A cura di Barbara Borgatti
Il nero, ingiustamente relegato a scenografia, a secondo piano di una storia, può ergersi a protagonista. Non pecca di vanitá, ma con la sua silente umiltà porta in palmo di mano gli oggetti più pesanti,come gli oggetti più impalpabili. Grazie a lui un soggetto acquista la sua identità e il suo ruolo storico narrativo.

In questa interpretazione, da vero signore, il nero incornicia e accarezza i petali di un racconto. Se guardiamo, diversamente dal “vedere”, notiamo uno sfondo che il nero ci rende noto esser sfocato, più impercettibile e apparentemente meno importante, di quanto sia in realtà. Davanti a noi abbiamo invece dei petali illuminati nella loro fragilità.

È un papavero solitario, girato di tre quarti,che sta voltando le spalle ad un suo simile che rappresenta “gli altri” in quanto diversi da se stesso. Sono comunque forti e coraggiosi entrambi, come chi si mette a nudo senza uno stelo che lo sostenga. Si mostrano così questi papaveri: sono se stessi. Nascono in un campo,circondati da caduti, eppure resistono eleganti e stropicciati. Vincono una scommessa che nessuno avrebbe mai accolto.

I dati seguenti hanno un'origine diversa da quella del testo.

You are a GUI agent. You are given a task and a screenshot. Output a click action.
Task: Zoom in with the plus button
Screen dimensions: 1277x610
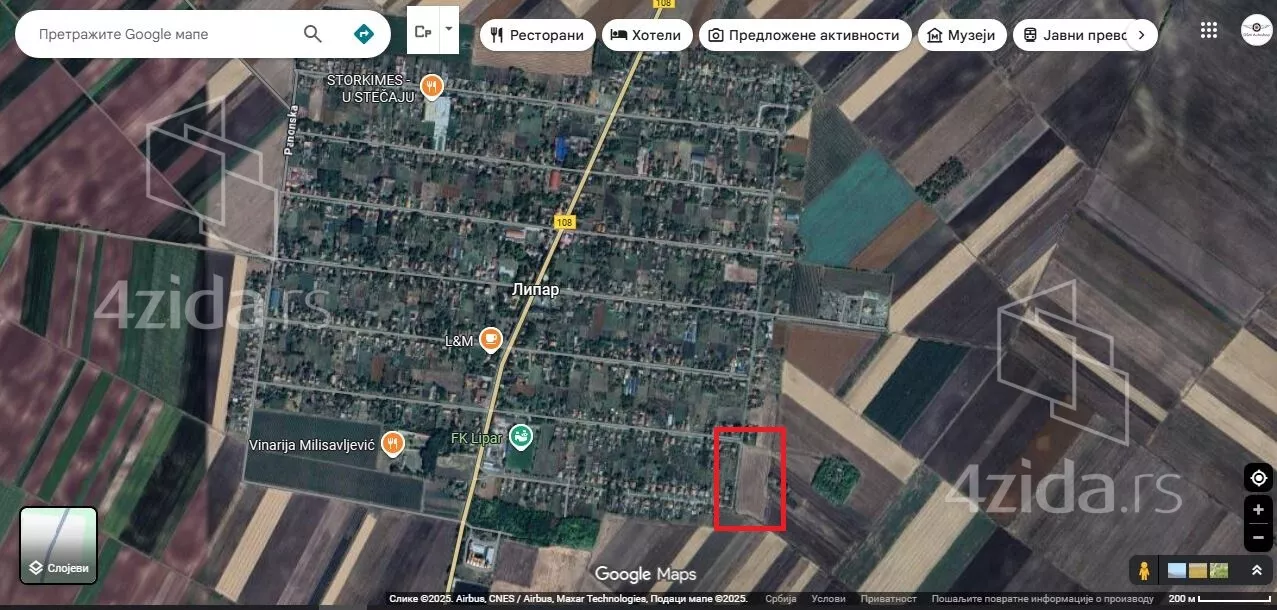1258,510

Allora riflettiamo… sono diversi, siamo diversi, o siamo simili? Al lettore-visivo di questo racconto, cogliere una personale interpretazione del finale: il papavero ha il capo chino per una solitudine che percepisce o che esiste? In fondo, cosa è la solitudine se non assenza?

Qui però, fisicamente, viene espresso visivamente una pluralità: due e non uno.

Allora chi sbaglia? Il lettore e l’autore, o i soggetti che interpretano se stessi?